Problem requirements ▸ For each line below that holds "page", return the line as it stands.
+ + + +
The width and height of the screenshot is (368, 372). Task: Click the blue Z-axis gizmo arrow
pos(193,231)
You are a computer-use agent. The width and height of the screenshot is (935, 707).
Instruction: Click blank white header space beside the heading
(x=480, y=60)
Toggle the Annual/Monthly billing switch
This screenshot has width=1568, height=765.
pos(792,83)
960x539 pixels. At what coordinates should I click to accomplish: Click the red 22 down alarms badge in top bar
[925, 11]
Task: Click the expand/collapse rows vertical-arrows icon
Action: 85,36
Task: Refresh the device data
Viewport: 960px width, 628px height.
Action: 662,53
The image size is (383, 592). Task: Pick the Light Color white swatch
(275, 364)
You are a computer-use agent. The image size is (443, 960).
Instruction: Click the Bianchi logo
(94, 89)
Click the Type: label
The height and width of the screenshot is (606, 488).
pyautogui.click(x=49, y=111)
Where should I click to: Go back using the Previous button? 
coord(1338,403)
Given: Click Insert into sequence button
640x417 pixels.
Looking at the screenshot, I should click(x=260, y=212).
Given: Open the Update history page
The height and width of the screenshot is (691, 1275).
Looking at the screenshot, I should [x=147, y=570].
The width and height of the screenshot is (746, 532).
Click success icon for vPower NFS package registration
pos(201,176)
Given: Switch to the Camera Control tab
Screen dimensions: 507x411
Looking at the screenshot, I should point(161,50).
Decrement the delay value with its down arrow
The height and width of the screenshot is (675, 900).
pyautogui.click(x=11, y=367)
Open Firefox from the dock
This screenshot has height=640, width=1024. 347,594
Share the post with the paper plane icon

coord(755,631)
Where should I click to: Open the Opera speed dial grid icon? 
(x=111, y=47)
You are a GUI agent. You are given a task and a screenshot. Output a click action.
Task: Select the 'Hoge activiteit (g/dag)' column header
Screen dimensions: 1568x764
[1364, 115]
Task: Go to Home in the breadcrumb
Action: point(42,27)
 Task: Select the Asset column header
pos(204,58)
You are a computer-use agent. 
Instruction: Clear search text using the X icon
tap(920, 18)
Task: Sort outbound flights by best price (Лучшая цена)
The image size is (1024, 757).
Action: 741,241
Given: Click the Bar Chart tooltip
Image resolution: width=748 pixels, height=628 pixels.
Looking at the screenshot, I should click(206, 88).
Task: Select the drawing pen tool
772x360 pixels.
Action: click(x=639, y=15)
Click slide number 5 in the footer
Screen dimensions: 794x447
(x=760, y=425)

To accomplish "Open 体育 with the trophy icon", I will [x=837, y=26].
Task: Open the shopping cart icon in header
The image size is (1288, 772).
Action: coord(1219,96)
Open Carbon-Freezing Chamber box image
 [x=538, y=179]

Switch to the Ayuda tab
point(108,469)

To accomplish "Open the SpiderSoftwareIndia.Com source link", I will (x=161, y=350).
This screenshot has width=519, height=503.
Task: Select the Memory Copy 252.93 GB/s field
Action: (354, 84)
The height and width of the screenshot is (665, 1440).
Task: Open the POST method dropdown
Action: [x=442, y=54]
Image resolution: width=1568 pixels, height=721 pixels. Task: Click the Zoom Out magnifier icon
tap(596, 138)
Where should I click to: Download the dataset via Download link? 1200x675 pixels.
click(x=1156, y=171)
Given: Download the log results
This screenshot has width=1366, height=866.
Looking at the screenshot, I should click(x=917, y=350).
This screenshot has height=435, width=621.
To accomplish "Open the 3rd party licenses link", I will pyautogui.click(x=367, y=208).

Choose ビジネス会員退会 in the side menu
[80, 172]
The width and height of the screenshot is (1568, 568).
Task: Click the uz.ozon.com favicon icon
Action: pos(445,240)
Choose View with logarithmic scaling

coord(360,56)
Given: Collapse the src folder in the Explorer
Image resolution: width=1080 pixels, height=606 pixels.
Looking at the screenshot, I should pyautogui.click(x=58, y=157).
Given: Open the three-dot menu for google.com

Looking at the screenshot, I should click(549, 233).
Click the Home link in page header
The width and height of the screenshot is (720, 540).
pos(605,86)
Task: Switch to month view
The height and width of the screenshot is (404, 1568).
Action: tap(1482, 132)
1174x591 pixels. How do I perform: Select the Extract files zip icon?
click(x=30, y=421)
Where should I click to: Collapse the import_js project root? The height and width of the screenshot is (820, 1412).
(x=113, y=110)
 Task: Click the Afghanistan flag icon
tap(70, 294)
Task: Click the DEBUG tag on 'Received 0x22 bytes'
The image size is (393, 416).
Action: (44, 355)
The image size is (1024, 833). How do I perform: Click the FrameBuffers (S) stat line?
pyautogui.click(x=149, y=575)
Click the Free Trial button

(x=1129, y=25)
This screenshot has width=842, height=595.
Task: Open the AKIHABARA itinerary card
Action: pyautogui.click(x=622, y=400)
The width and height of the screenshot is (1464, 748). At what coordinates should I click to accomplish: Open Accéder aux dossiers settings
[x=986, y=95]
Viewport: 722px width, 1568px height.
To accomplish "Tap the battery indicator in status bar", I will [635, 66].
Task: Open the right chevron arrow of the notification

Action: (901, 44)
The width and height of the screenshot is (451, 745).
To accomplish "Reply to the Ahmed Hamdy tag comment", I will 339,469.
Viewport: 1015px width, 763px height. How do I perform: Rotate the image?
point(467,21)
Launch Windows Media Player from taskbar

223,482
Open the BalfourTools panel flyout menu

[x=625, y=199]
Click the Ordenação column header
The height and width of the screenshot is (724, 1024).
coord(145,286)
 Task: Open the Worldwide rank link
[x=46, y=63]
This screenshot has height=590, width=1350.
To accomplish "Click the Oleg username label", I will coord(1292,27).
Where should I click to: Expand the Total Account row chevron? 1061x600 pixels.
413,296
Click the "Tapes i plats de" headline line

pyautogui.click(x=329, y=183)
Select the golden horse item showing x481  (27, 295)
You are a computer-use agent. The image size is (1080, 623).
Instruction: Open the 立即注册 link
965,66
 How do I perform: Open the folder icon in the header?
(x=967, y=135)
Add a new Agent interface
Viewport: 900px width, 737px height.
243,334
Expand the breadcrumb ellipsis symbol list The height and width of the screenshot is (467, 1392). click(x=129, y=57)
+ + + +
Completed exercise ▸
Given: Open the Update history page
Click the Home link in page header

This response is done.